Georg Mayrhofer (*1965 in Wien) ist Autor, Filmschaffender und SPÖ-Mitglied. Zuletzt erschienen: „Basisbuch Film - Was man wissen muss, bevor man bei einem Film mitarbeitet“, ein Sachbuch für werdende Filmschaffende bei Books on Demand, und „Die Reise zum Goldenen Apfel, eine gemeinsame Geschichte von Orient und Okzident“ im Residenz-Verlag

Altgedienten Filmmitarbeitern, wie mir, kommen die Berichte vom Manta Manta Set und dem Schauspiel- und Regiestar Til Schweiger durchaus vertraut vor. Alkoholismus, Verbalinjurien, Einschüchterung und Aggression sind gängige Verhaltensmuster in der Filmindustrie. Exzessives Fehlverhalten dieser Art wird – wenn man es sich persönlich ersparen kann – gerne in Drehpausen tradiert. Im schaurigen Ton werden Anekdoten von Regisseuren, Produzenten oder Schauspielern übermittelt, die in diesem Kontext dann auch gerne als Titanen missverstanden werden. Denn: zum schaurigen Ton gesellt sich gerne ein bewundernder Unterton.

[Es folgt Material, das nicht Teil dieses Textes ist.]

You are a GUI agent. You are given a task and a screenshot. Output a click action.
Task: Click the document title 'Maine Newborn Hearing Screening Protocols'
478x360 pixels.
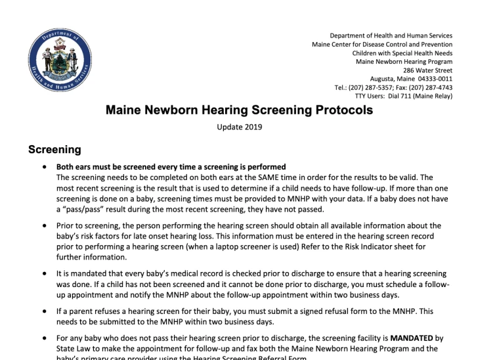239,110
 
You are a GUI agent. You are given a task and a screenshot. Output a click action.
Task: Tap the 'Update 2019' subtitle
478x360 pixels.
239,127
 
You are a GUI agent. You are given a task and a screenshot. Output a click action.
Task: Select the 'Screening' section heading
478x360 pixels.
54,150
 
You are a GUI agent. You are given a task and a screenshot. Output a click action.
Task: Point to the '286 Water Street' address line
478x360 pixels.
427,70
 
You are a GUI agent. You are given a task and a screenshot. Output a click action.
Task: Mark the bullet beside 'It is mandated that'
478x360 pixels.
44,273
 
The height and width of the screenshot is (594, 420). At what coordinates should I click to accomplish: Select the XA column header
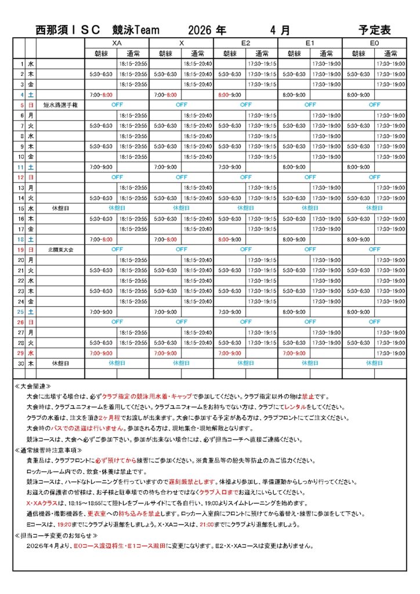(x=117, y=43)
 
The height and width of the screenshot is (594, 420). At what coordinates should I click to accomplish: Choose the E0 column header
(x=374, y=43)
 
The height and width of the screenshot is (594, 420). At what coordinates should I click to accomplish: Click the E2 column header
(x=245, y=43)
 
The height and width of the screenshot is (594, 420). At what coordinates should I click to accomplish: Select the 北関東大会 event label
(x=60, y=249)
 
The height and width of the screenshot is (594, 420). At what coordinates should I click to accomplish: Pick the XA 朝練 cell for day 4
(x=102, y=95)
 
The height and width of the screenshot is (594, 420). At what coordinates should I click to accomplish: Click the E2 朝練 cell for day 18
(x=230, y=239)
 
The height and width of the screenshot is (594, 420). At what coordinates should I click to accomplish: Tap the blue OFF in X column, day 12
(x=182, y=178)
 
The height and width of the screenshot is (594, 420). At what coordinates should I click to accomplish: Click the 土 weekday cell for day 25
(x=31, y=312)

In „Mein liebster Feind“ hat Werner Herzog dem – in jedem anderen Kontext als sozial auffällig zu definierenden – Schauspiel-Titanen Klaus Kinski ein filmisches Denkmal gesetzt. Ein Denkmal, das den verstorbenen Schauspieler zwar als Monster karikiert, aber gleichzeitig das befremdliche Sado-Maso-Verhältnis zwischen Herzog und Kinski als kreativen Prozess abfeiert.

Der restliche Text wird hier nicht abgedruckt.